中古マンションの買い方

持てる者になる

ここ数年の間に「資産格差」という言葉を何度も耳にします。バブル時代は資産を保有していた人も今は「資産なんて価値がなくなるもの」という諦めの心で不動産を所有したいという欲求がなくなってきているようです。土地の高騰により、持てる者と持たざる者の格差が開いていて、更に開きつつあるようです。不動産はいつの時代も高いものでしたが、その時代に「無理をしてでも」買った人達が持てる者に今はなっているようです。

中古マンションでは、「持てる者」になるためにはズバリ中古住宅です。新築でも、一度人が住めば中古になりますし、人が住まなくても、建築後1年以上経てば中古になるのです。マンションは原則的に建物だけの評価ですから、素人には、もっとも判断のしやすい不動産と言っていいでしょう。しかも、マンションは管理によって評価が決まるので、新築マンションでは管理を見ることができない分、中古マンションは評価が見やすい利点があります。マイホームとしても、資産としても将来にわたっての評価が安心できます。

しかし、中古と聞いて嫌がる人もいます。確かに新築は見た目もきれいで、自分で居住する場合でも気分の良いものです。しかし、新築にこだわる人は今の時代において少しズレがあるかもしれません。新築物件も中古物件も先入観なく見分けられるようにしておいたほうが、良い物件に巡り合える幅も広がるのではないでしょうか。

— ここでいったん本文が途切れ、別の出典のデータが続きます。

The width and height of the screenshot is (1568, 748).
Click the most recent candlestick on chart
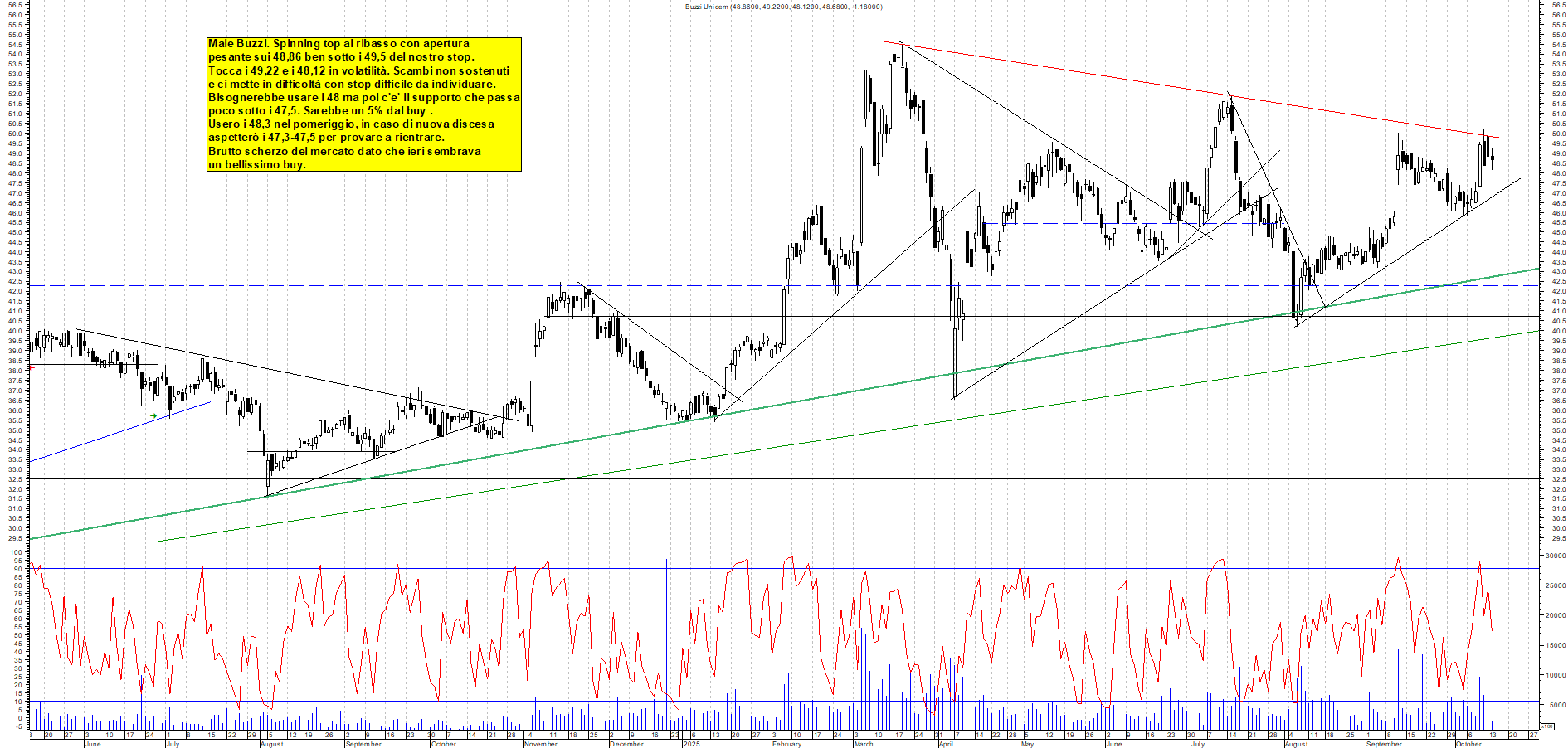pyautogui.click(x=1493, y=158)
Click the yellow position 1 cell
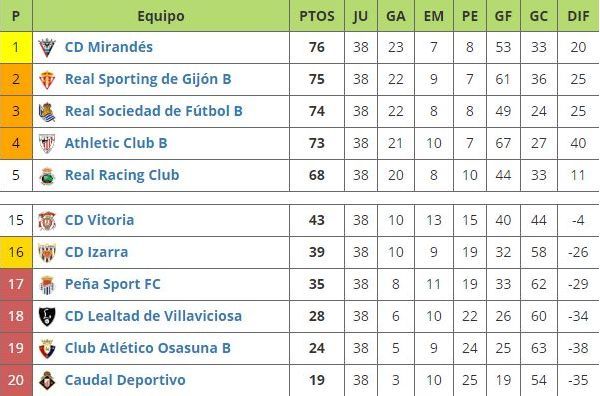This screenshot has height=396, width=600. coord(16,47)
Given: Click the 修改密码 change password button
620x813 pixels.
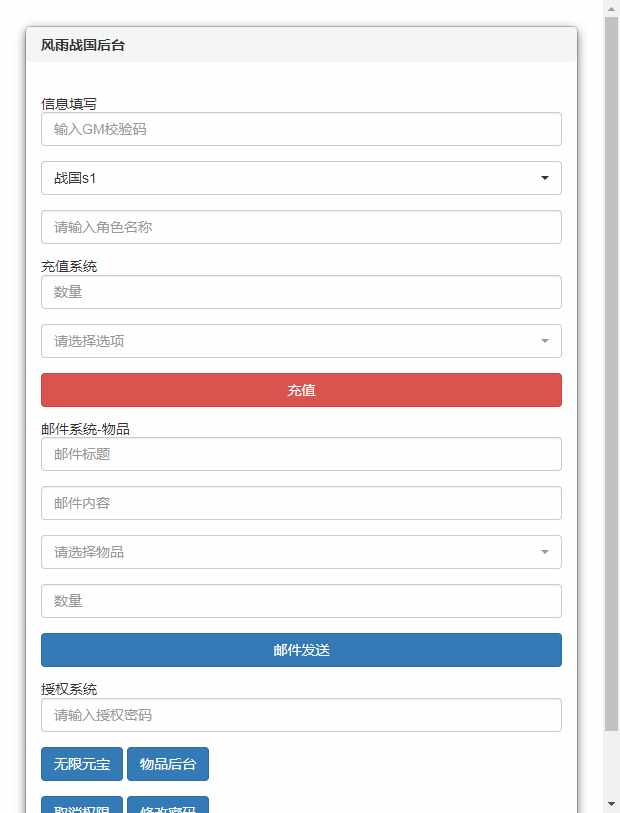Looking at the screenshot, I should point(169,807).
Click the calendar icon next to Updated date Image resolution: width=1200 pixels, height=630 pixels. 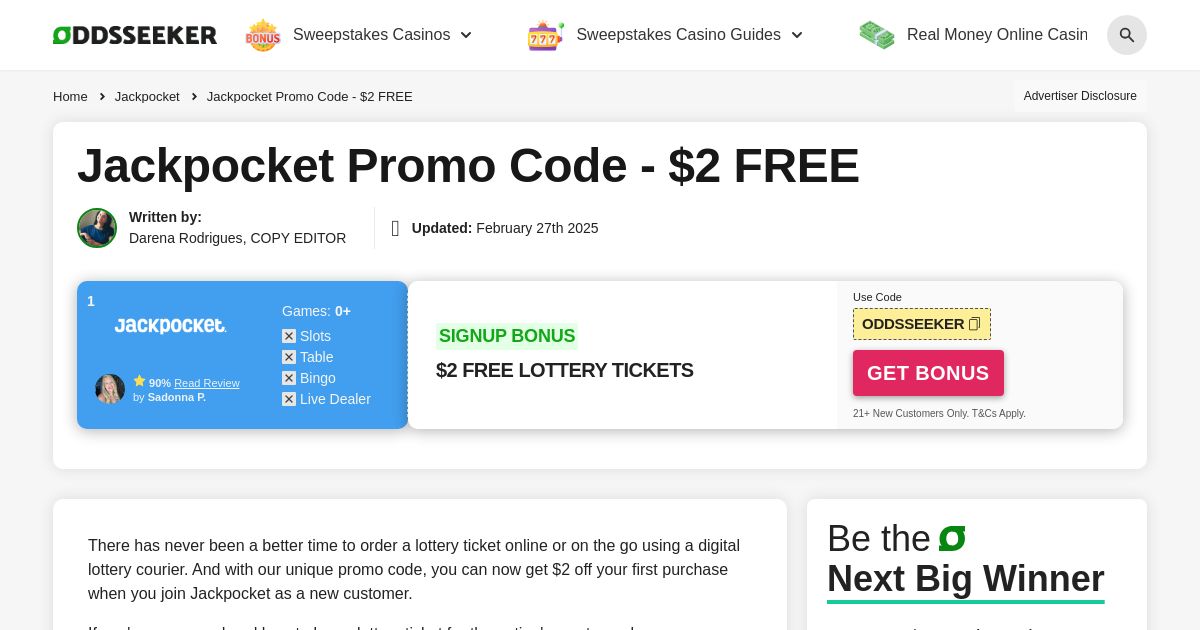pos(395,228)
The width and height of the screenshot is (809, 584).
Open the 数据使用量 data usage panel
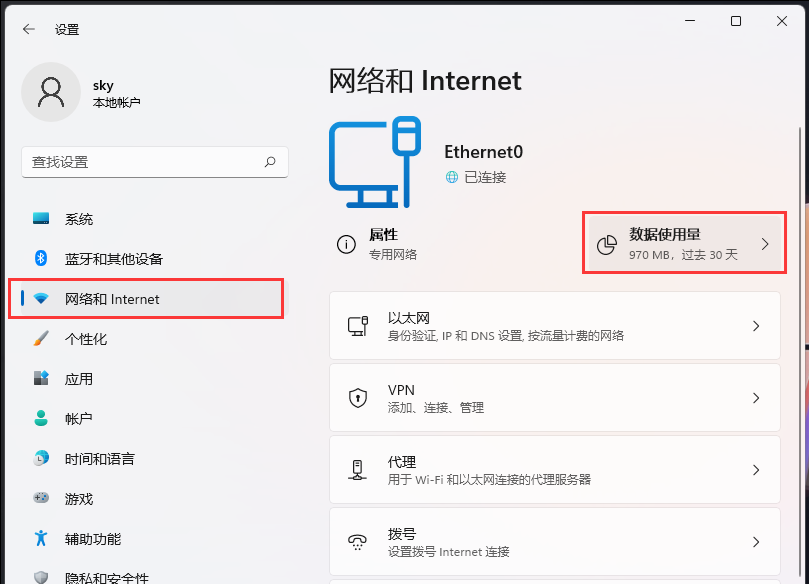[684, 242]
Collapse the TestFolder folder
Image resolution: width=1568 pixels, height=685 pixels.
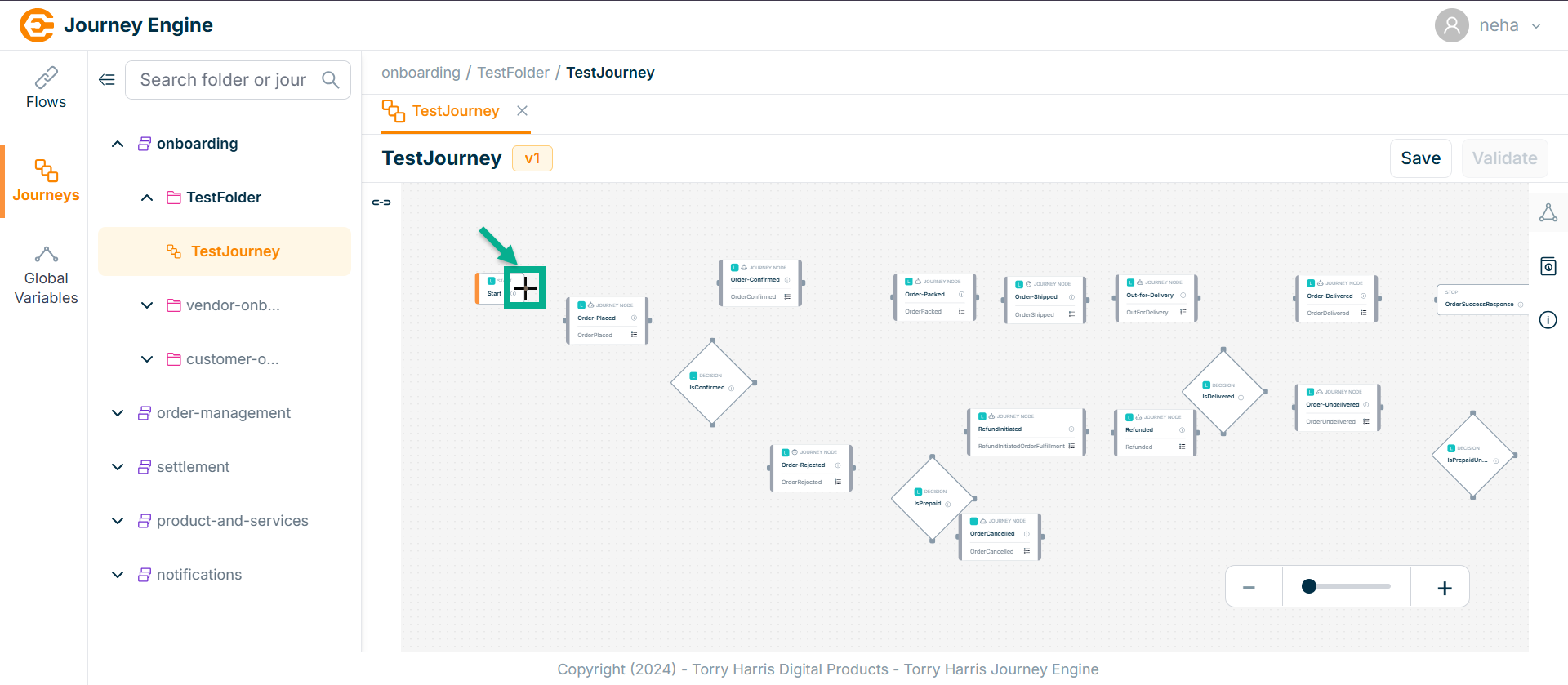click(147, 198)
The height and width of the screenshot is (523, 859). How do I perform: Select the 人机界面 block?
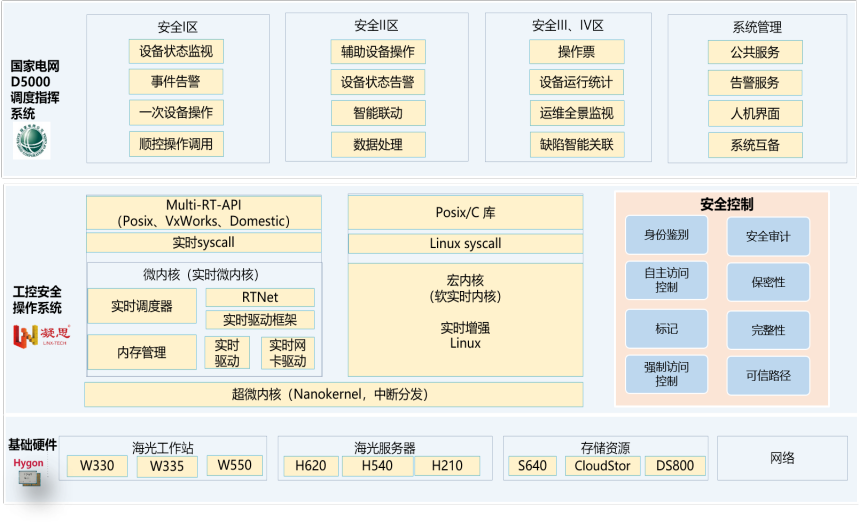coord(754,113)
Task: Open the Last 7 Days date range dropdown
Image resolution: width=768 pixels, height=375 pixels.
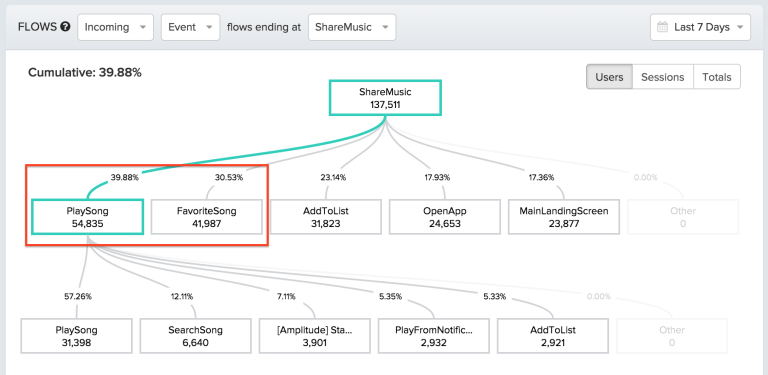Action: (x=700, y=27)
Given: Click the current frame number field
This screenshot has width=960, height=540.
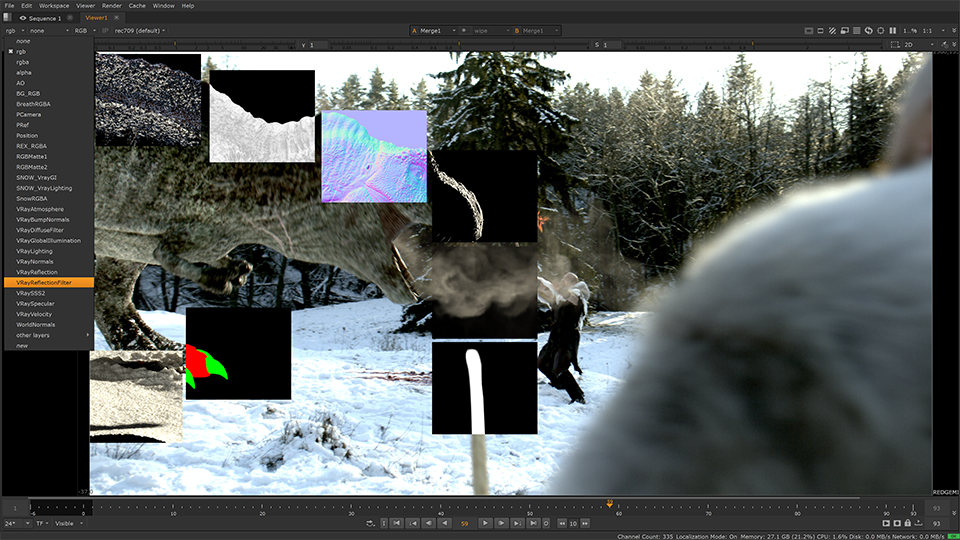Looking at the screenshot, I should tap(464, 523).
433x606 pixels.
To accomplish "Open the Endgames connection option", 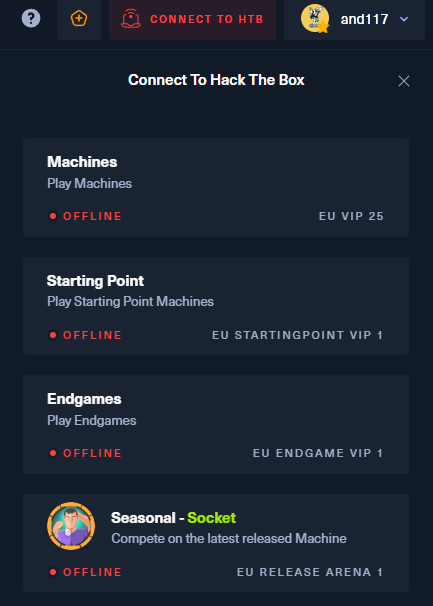I will click(216, 424).
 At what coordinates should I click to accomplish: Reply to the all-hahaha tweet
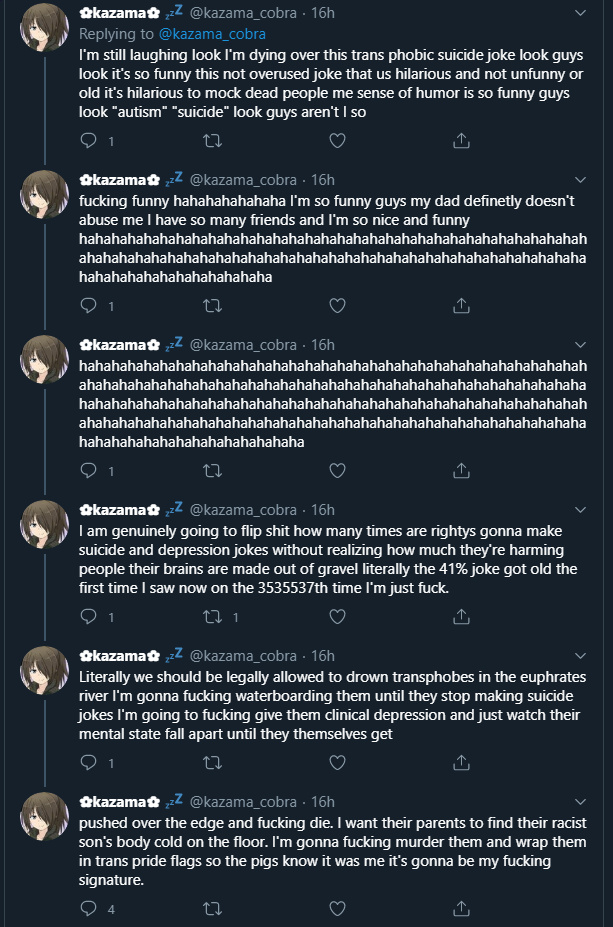(x=89, y=471)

また、株価は値下がりしてくると、売ろうと思う人が増えますが、不動産は「そんなに安いのなら売らないでおこう」と売る人がいなくなるので、相場は低迷しても、なかなか下落にはいたりません。しかし、割りに合わないことは間違いないので「買おう」と思う人も少なくなるのも事実です。このような状況で「やむを得ず」何らかの事情で売りにでてくる物件は、買い手がなかなかつきにくく、買い手市場の中に放り込まれることになります。こんな時は買い手はじっくりと、物件を選別する事もできますし、価格交渉も思いどおりにできるので、長い視点で見れば金利の高い時こそ買い時といえるのかもしれません。

手に届くものから

不動産を買う時は、最初から自分達の希望条件を全部満たしてくれる物を手に入れる事を考えていては、チャンスを逃してしまいます。最初から理想の住まいを手にすることが出来ればそれにこしたことはありませんが、そのような物件は価格も高く、手が出ない事も多いので、そちらに目が向いていて手に入れられる物件を見落として、結局手に入れられたはずの物件さえ、価格の高騰によって手に入らなくなっている可能性があるからです。多少のタイム・ラグはありますが、値上がりする時は、高いものも安いものも値上がりするため、手に入れられるものがあればそれから手に入れる姿勢が大切です。それが値上がりしたところで買い換えて理想のマイホームを目指していけばいいのです。